钱军手里的酒杯停在嘴边,视线扫过白天的脸。“具体什么事儿我也不知道,大概就是三观不合,总吵架。”钱军说完仰头喝光啤酒,放下杯子抄起酒瓶倒酒,“你问这个干嘛?”
“没什么,就是听说进明要结婚了挺感慨的。你这老大哥还没信儿呢,他抢你前头了。”
“我啊,不想走那个脑子,什么时候遇上缘分再说吧。”
“缘分……你打算上哪遇呢?”
钱军摆摆手,“行了不说这个,喝酒喝酒。”
白天笑着拍拍钱军的肩膀,端起酒杯一仰头干了。
冰镇啤酒穿过喉咙,沿着食道下行到胃里,带来一丝凉意。白天冷静下来,忽然间意识到什么。
路应言的过去是个谜,他好奇,想去了解,又不敢多问,怕暴露了他。

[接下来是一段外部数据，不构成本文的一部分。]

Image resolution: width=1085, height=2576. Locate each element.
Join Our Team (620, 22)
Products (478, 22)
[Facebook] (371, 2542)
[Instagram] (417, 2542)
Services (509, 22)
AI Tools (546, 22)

那股小心翼翼把路应言的名字困在大脑里,成了白天对朋友隐瞒的秘密。
如果说不蹚浑水、不给别人找麻烦是道德感使然,那没来由的信任是什么呢?那股隐隐的保护欲,又是什么呢……
一顿酒喝到凌晨,钱军絮絮叨叨地说了不少话,劝白天搅和搅和他那个脑袋,别总像个死人一样过日子。白天知道自己的问题,无奈改不了,只能给只耳朵听着,一边点头应和。

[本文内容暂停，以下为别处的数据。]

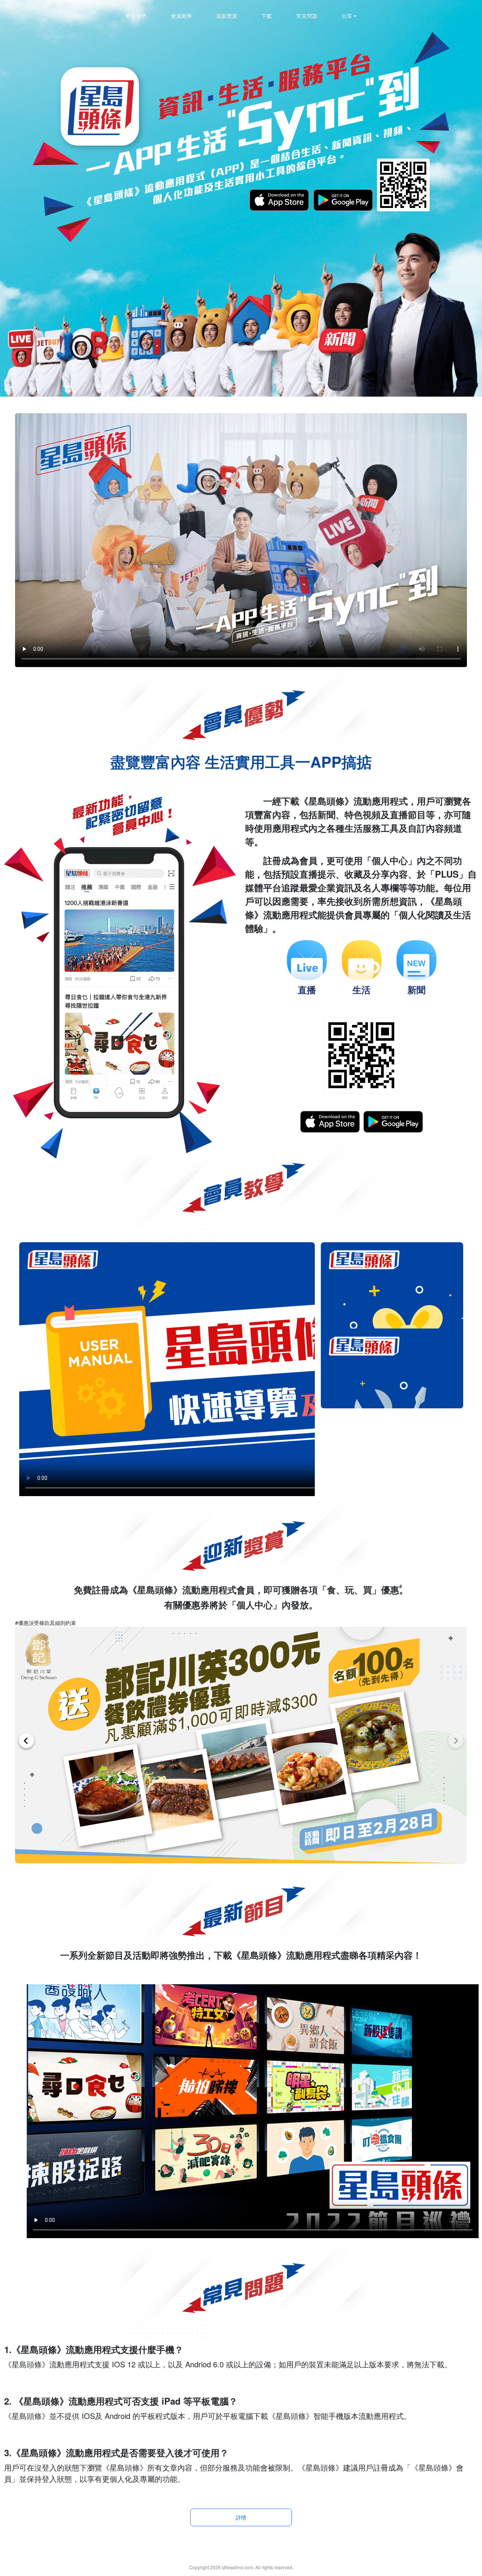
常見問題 (306, 16)
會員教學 (181, 16)
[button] (455, 1740)
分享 (347, 16)
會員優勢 (135, 16)
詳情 (241, 2517)
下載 (266, 16)
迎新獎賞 (226, 16)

白天总是那么理性,连恋爱都谈得极其克制。别人恋爱期间多巴胺爆棚,他没有,别人一醉解千愁,他也没体会过。
大大小小的酒局白天参加过几百次,朋友小酌、应酬、拉关系、凑热闹,他总是所有人中最清醒的那一个。就算是同学聚会大家喝得又哭又笑,他也极少被别人的情绪扰动,到最后总会站着走出餐厅把醉鬼们送回家。
有时候他会觉得自己像一台精密的仪器,出厂时就设定好了运行方式,而那些照片、视频把他脑中的壁垒凿出个小洞,他终于知道不按说明书使用的妙处了。
龌龊又亢奋,那种感觉让他欲罢不能。
第13章 神访
眼看到中秋了,公司福利还没动静。大家都猜郑澜生在拼命划拉钱,管理费可能都被他吞了,私底下骂声一片。路应言不太在意那些,也不参与,只管做好自己的事。
陈起扬爱喝两口,路应言给他买了两瓶酒,一盒挺贵的月饼,周六早上拎着上班去了。
出租车开到林荫道,路应言让司机停到陈起扬的车旁边,打电话让陈起扬用手机开车门。
陈起扬一听他那意思是要往自己车里放东西,赶紧拒绝。路应言就一句话,你不开车门我只能拎到售楼处给你了,陈起扬只好把车门打开了。